Suicide is one of the dirty little secrets that many families have but don't necessarily wish to talk about. I have direct experience with this through my sister's husband who ended his life back in 2001. His decision, if you can call it that, to end his life was at the tail end of a business failure and a fall into the world of alcohol and painkiller abuse. It is a horrid experience that the living must endure and the best I can say is if possible, avoid it at all costs.
Recent statistics suggest suicide is the 11th leading cause of death in the US and those 65 and above are the most likely to cause their own death. Over 30,000 people each year reach their demise through suicide. Annually there are over 400,000 self-inflicted injuries in the US alone as reported by emergency visits to hospitals.

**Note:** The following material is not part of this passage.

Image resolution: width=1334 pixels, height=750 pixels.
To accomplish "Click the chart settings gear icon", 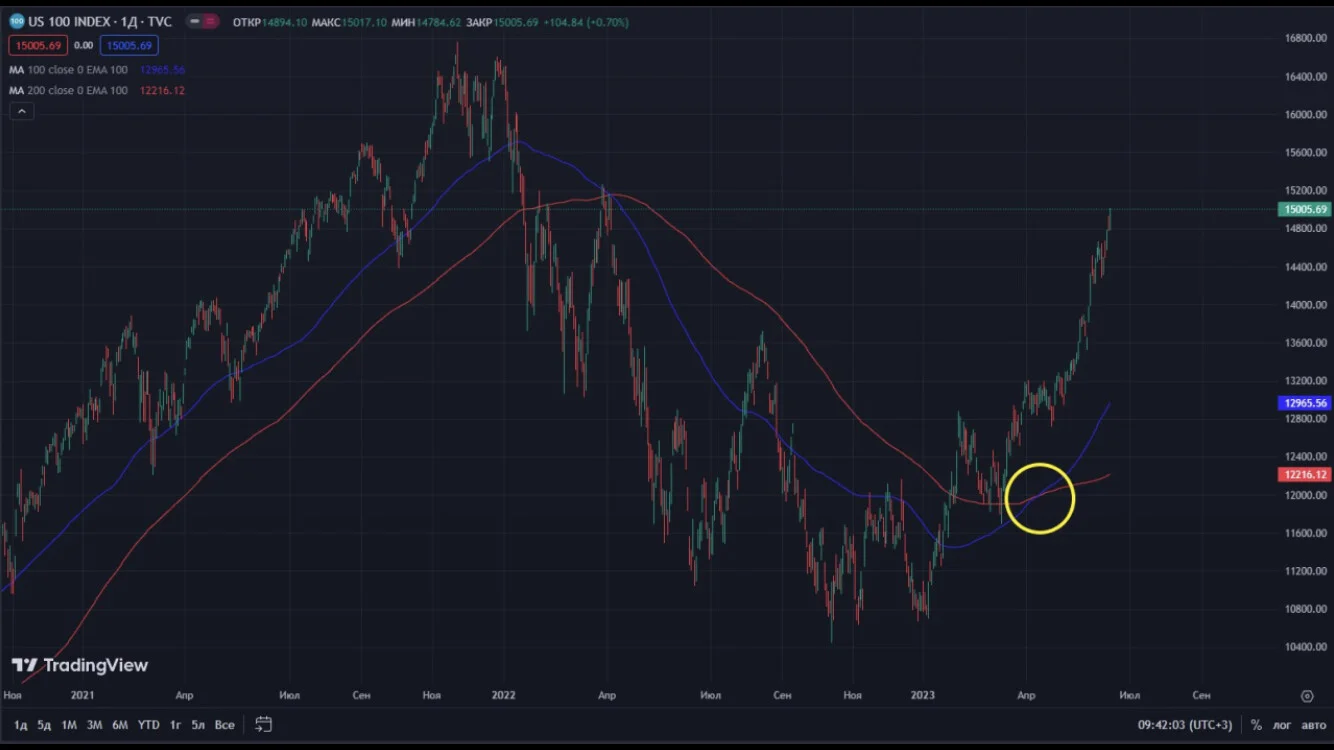I will (1306, 695).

Learn the warning signs and be sensitive to them. Be very aware that many suicides can be prevented if the at-risk person is attended to through intervention and interaction.
Thank you, Steve.
Yes, suicide is one of the dirty secrets that families live with. Getting past it was best summarized by the daughter of a larger-than-life father who killed himself. She said, "It's learning to live with life never being the same again. Just because it's different doesn't mean you can't love and laugh again."
I am really sorry to hear that he passed away. He sounds like a very very courageous person who is able to deal and even help others w. their pains and fear. I haven’t reached half of his strength in handling such emotions and admire his ability.